But in the end it was quite fun, especially seeing the faces on every student, who had all been to Huis ten Bosch, when I started the presentation saying we really don't wear traditional clothing and wooden shoes all day, nor is the Netherlands full of windmills. After my presentation, I was treated(?) to a moonwalk by one student, and a monomane of a crab and Kojima Yoshio. Yes, it was strange. Then we finished with a game called Fruits Basket, which was err... interesting. After our classes had ended (being addresses as sensei constantly was very strange and discomforting though), the students apparently had a class where they write their thoughts about the presentations, which we'll receive later.

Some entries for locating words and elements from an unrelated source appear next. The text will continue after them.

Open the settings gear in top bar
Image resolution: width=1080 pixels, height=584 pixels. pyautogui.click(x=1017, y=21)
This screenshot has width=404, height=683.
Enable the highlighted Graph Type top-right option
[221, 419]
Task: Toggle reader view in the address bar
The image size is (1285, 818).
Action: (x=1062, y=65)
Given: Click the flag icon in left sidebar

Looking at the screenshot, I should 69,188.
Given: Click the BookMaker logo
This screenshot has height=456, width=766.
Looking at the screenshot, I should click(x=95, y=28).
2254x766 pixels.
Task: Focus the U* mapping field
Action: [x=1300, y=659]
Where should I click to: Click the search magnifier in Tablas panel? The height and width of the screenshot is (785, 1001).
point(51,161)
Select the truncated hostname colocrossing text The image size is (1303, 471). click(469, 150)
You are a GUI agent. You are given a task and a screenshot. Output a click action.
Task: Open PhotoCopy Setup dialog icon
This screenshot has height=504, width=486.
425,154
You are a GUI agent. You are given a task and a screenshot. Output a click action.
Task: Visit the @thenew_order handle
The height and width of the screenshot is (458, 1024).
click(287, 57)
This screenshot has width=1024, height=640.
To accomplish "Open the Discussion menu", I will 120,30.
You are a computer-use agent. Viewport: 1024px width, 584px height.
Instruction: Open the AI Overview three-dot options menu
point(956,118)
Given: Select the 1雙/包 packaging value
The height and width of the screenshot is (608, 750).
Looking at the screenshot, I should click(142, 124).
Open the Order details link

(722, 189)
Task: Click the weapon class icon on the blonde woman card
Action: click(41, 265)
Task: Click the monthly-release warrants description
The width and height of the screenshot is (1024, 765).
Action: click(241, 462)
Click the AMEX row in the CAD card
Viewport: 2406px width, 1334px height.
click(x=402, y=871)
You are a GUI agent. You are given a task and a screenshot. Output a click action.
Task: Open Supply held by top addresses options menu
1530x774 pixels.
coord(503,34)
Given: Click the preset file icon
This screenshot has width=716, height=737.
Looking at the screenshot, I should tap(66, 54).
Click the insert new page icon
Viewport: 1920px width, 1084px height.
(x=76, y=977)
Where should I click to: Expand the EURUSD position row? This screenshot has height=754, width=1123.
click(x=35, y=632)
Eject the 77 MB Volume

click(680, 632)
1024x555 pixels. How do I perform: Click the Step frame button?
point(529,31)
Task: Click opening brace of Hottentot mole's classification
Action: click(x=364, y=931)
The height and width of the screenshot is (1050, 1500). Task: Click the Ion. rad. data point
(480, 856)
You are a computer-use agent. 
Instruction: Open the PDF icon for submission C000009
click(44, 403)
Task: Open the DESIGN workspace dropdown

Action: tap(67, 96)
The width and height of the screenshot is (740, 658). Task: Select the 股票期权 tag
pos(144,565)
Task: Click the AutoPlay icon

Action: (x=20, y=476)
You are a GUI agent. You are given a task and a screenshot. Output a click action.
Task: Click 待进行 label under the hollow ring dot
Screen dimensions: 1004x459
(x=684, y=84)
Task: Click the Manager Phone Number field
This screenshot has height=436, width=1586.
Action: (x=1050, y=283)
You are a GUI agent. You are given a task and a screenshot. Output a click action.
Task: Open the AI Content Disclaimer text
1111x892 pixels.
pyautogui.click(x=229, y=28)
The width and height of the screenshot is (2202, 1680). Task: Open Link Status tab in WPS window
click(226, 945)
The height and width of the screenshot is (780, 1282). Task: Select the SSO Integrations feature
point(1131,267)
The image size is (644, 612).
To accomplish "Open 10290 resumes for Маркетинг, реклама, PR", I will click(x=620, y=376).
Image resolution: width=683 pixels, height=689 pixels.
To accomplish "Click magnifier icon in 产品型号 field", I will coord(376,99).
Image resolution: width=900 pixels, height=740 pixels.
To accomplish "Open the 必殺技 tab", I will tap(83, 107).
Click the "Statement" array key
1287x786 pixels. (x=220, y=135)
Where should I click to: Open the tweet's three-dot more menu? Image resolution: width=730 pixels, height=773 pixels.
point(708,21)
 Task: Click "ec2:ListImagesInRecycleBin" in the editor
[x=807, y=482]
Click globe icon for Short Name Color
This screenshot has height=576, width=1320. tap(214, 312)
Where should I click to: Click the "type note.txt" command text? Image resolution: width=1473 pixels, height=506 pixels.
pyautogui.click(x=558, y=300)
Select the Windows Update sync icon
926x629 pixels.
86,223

Then we got a tour through the school, which was quite nice. Music class looked interesting, with koto classes being offered (while looking impressive though, the teacher mentioned repeatedly they're just leased). Lots of interesting stuff was hanging around the school and classes like cooking were quite surprising. The funny thing was that my image of a Japanese junior high school was solely derived from popular media like manga and anime, and it really all turned out to be true. The school chime tune? Check. Strange class rooms with retractable windows looking out at the corridor? Check. All the teachers working in one room with chaotic desks? Check. The nursery room where there always is a person with a fever or something? Check. It was sorta surreal, seeing all those images confirmed.